Bedürfnisse

Für dieses Wort muss ich zunächst etwas tun. Ich muss es frei machen von einem 'Beigeschmack'. Die unmittelbar auftretenden Assoziationen verschieben es in die Ecke des Tabuisierten. Wer von seinen Bedürfnissen spricht, ist bei uns in der Gefahr, seltsam angeschaut zu werden. Das nicht Wahrnehmen der eigenen Bedürfnisse bewirkt den leicht verschleierten Blick.
Bedürfnisse zeigen einen Mangel an. Bin ich hungrig, dann verspüre ich die mir mangelnde Nahrung. Das Gefühl zeigt mir, dass sich ein Ungleichgewicht anbahnt. Ich brauche etwas zu essen und zu trinken. Dieses naturgegebene Hungergefühl kann ich für eine Weile unterdrücken. Ich weiss, im Augenblick gibt es keine akzeptable Lösung oder ich habe jetzt keine Zeit, keine Lust, mich mit meinen körperlichen Bedürfnissen zu beschäftigen. Andere Bedürfnisse sind gerade viel mehr bestimmend.

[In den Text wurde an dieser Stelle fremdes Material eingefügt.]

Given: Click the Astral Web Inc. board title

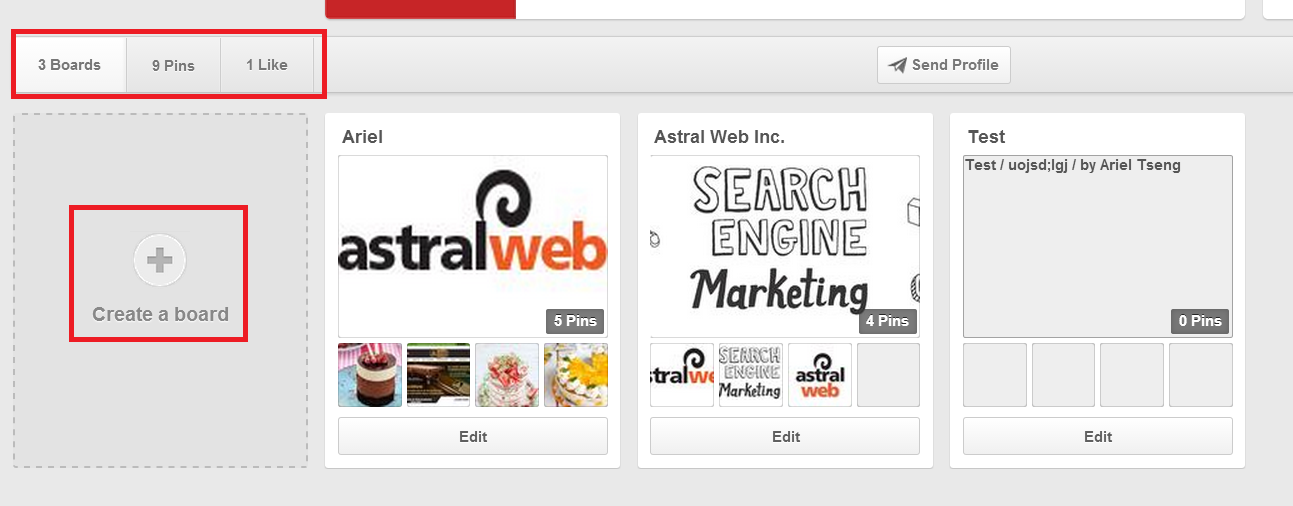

Die von Abraham Maslow entwickelte Bedürfnispyramide zeigt eine Rangfolge. Die grundlegenden körperlichen Bedürfnisse, die das Überleben sichern, müssen befriedigt sein, damit die 'höheren' geistig-seelischen Bedürfnisse motivierend in Erscheinung treten können. Wer seit Tagen nichts gegessen hat, ist nur unter extremen Bedingungen bereit und in der Lage, an anderes zu denken und entsprechend zu handeln wie es beispielsweise die Rettung von Menschen aus einer Notlage erfordern kann. Ein Mensch, dem es nicht gelingt, andere für sich zu gewinnen und liebevolle Zuneigung zu erfahren, kann schwer von diesem Mangel abstrahieren.
Wir kompensieren Bedürfnisse. Ein Mangel, für den es scheinbar keinen Ausgleich gibt, versuchen wir durch erfolgreiches Handeln in einem anderen Bereich auszugleichen. Wer ohne liebevolle Kontakte leben zu müssen meint, versucht vielleicht, besonders gute Leistungen zu erbringen, um in einem anderen Rahmen Anerkennung zu erlangen. Bedürfnisse werden oft verdrängt, also gar nicht wahrgenommen. Wer gelernt hat, Anstandsregeln einzuhalten und vor allem hoch zu halten, vergisst und übersieht vielleicht, dass er dabei 'Hunger' leiden kann. Es sind vor allem die nicht oder nicht mehr wahrgenommenen Bedürfnisse, die helfen zu lernen, zu wachsen, sich und die Anforderungen des Lebens besser zu verstehen.